Thursday, July 16, 2009
Casino Royale (1967, a bunch of directors)
When most folks hear the name Casino Royale they instantly think of the 2nd to last Bond film starring Daniel Craig as Bond (in his debut performance in the role). The fact Casino Royale was finally made into an "official" Bond film so long after the series debuted in 1962 is a funny story. Casino Royale was the first James Bond novel written by Ian Fleming way back in 1953 and unbeknownst to most, it was made into an American TV movie the following year, starring Barry Nelson as Jimmy Bond (an American secret agent) and Peter Lorre as the evil Le Chiffre. When the Bond film series started up in the 60's, they didn't have the rights to Casino Royale so it was never made. But then, at the height of Bond-mania, the owners of the rights decided to cash in on this phenomena and make a film of Casino Royale. Though instead of making a straight forward action film like the rest of the series, they decided to make a spoof of the series featuring the top comedic actors of the time. Being the huge James Bond fan that I was, I stumbled upon Casino Royale browsing through my local video store. I had a book detailing all of the official Bond films, but it left out Casino Royale (and the other unofficial Bond film, Never Say Never Again) so I never even knew it existed. Anyway, I rented it expecting a great 60s Bond films (as the others were) but was very disappointed. I hated it so much and though I have seen the other films in the series all multiple times over the years (at least up through Goldeneye), I didn't revisit Casino Royale until a few years ago.

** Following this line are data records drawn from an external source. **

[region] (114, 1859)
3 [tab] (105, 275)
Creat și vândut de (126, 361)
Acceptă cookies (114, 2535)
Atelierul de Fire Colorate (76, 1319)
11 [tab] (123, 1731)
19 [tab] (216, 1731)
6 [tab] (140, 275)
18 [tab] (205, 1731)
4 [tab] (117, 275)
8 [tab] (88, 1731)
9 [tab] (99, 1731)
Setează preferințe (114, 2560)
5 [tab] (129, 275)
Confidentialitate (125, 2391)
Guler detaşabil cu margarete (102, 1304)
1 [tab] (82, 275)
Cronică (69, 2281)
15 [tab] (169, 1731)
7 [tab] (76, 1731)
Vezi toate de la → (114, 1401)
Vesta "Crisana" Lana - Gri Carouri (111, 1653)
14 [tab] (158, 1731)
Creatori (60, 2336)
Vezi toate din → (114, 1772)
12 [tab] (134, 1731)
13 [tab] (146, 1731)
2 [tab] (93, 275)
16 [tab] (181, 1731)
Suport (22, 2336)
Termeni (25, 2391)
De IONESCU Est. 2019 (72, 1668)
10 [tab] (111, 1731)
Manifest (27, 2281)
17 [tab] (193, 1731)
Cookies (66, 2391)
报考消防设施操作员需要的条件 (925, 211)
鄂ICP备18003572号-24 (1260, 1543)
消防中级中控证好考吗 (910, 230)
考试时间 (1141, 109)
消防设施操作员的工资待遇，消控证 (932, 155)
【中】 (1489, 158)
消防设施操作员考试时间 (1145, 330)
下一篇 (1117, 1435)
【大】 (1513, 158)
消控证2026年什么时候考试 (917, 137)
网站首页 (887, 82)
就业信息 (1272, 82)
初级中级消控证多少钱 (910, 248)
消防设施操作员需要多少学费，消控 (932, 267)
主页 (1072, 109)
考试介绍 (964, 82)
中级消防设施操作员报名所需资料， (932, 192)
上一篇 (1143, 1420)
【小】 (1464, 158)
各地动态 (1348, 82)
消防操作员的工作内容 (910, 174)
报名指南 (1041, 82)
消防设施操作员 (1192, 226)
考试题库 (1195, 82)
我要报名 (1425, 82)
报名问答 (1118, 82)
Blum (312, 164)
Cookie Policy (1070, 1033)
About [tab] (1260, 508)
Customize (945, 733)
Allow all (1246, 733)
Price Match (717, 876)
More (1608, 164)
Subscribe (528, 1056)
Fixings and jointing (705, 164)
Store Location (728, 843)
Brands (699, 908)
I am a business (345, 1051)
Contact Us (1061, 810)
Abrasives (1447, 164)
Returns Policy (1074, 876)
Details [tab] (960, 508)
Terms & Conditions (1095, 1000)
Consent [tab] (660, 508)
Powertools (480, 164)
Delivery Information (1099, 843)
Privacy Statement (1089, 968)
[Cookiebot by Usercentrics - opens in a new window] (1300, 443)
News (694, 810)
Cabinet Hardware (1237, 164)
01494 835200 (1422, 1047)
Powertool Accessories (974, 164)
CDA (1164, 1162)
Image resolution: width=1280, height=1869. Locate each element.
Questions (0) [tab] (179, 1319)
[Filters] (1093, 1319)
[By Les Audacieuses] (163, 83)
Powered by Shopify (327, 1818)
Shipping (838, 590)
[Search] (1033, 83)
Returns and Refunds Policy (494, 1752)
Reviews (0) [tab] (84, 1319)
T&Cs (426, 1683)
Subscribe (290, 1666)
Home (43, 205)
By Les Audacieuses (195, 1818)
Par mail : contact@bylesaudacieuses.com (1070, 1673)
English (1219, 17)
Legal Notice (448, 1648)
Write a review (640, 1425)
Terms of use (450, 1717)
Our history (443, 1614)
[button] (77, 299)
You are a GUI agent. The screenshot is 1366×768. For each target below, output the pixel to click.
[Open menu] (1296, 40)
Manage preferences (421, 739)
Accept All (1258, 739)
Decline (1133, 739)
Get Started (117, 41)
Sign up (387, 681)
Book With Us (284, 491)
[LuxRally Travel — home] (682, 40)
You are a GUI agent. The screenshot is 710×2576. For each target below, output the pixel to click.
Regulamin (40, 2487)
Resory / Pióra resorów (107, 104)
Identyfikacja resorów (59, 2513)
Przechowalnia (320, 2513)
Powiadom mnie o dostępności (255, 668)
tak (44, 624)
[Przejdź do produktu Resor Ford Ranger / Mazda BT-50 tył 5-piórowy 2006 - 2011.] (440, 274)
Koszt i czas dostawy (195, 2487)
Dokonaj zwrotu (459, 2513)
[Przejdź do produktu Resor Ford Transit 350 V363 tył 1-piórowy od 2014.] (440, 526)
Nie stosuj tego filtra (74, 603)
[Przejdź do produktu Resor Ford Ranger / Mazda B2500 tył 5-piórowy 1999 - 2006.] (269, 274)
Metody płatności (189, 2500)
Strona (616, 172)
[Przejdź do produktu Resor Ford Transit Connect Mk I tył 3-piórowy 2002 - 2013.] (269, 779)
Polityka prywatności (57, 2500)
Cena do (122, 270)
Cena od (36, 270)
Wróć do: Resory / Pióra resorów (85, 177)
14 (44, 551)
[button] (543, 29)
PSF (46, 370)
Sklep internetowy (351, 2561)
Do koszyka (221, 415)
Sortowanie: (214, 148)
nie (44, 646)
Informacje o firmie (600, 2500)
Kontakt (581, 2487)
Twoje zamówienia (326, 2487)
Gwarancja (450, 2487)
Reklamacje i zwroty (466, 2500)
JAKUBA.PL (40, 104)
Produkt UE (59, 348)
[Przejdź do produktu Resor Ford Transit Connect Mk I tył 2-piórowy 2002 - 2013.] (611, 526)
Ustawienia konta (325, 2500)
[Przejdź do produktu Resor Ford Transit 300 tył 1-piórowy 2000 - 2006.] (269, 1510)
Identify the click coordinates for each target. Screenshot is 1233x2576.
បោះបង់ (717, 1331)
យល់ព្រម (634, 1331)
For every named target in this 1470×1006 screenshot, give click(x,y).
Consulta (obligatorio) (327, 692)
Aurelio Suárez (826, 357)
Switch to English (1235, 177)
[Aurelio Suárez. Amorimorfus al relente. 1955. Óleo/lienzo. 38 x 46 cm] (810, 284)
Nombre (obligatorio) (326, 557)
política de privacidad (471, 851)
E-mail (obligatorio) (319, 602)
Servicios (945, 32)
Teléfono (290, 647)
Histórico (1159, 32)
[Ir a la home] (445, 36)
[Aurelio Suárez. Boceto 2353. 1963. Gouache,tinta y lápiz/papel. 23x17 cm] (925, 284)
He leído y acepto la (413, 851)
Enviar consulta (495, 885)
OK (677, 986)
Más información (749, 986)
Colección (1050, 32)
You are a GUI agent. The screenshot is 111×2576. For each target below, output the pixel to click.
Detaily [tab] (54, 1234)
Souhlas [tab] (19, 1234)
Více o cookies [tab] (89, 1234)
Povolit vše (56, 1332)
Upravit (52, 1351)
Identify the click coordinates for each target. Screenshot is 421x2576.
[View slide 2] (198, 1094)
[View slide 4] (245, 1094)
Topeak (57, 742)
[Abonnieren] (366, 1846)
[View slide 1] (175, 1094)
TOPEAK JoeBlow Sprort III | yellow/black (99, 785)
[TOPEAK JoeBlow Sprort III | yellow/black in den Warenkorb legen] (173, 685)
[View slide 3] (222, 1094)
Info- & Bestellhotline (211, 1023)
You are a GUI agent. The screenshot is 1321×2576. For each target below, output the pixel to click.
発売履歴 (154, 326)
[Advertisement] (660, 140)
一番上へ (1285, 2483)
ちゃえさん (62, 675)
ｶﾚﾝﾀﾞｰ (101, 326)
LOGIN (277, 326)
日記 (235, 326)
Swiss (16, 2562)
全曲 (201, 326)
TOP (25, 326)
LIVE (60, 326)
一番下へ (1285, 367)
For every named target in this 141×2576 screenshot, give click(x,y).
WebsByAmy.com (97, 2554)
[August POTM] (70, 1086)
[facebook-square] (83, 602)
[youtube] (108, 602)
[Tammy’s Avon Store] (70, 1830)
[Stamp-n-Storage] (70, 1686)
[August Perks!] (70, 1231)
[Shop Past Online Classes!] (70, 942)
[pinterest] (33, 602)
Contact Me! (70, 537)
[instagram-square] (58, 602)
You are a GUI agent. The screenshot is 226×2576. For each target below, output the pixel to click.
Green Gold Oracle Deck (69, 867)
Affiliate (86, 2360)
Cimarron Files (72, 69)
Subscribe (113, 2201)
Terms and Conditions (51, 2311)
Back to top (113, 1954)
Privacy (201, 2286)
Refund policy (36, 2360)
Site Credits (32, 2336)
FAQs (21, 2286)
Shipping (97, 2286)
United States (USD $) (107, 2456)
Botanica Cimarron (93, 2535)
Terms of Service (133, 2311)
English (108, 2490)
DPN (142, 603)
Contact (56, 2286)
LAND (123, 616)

Casino Royale follows a retired James Bond (David Niven) returning to the secret service after the death of his boss "M" (John Huston). He decides to recruit a whole group of secret agents and have them all go by the name James Bond 007 to throw off their enemies. The main enemy of which is SMERSH and Le Chiffre (Orson Welles), a card player (and magician!?!) who is being funded by SMERSH. One of the new James Bonds, a card expert named Evelyn Tremble (Peter Sellers) is brought in by fellow agent Vesper Lynd (Ursula Andress) to win against Le Chiffre. It is also discovered that a greater evil is out there in the form of James Bond's dorky nephew Jimmy (Woody Allen), who has a plot cooked up of his own.
Casino Royale is definitely not for everyone, especially fans of the more serious Bond films. It is true that the film is silly and not what you would expect, but it is still a brilliant film. What I love most about this film is the feel and the atmosphere. Never have I seen a film so "sixties" as Casino Royale. The set designs, sixties British humor a la The Pink Panther series (which also features Peter Sellers and David Niven) and the hallucinogenic camera work are all just perfect. Normally when a film is as dated as this it becomes distracting, but in the case of Casino Royale, that is what is so great about it. Watching this film almost transports you into that time like few other films can. The cast is all brilliant and the scenes with Woody Allen and Peter Sellers are particularly are hilarious. There are some great action scenes too to appeal to the average Bond fan and some of the most beautiful Bond girls as well. Ursula Andress (who was also in the first Bond film Dr. No) is probably the single most beautiful Bond girl out of the entire series. Barbara Bouchet as Moneypenny and Joanna Pettet as Mata Bond (the illegitimate daughter of James Bond and famous spy Mata Hari) aren't far behind. David Niven plays a great aging, debonair Bond and apparently was Ian Fleming's original choice for Bond. Overall this film is brilliant and easily the best of the 60's spy spoofs I have seen. There is so much going on in this film (there were 5 directors each directing different scenes) that it may take a few watches to absorb it all, but it is well worth it.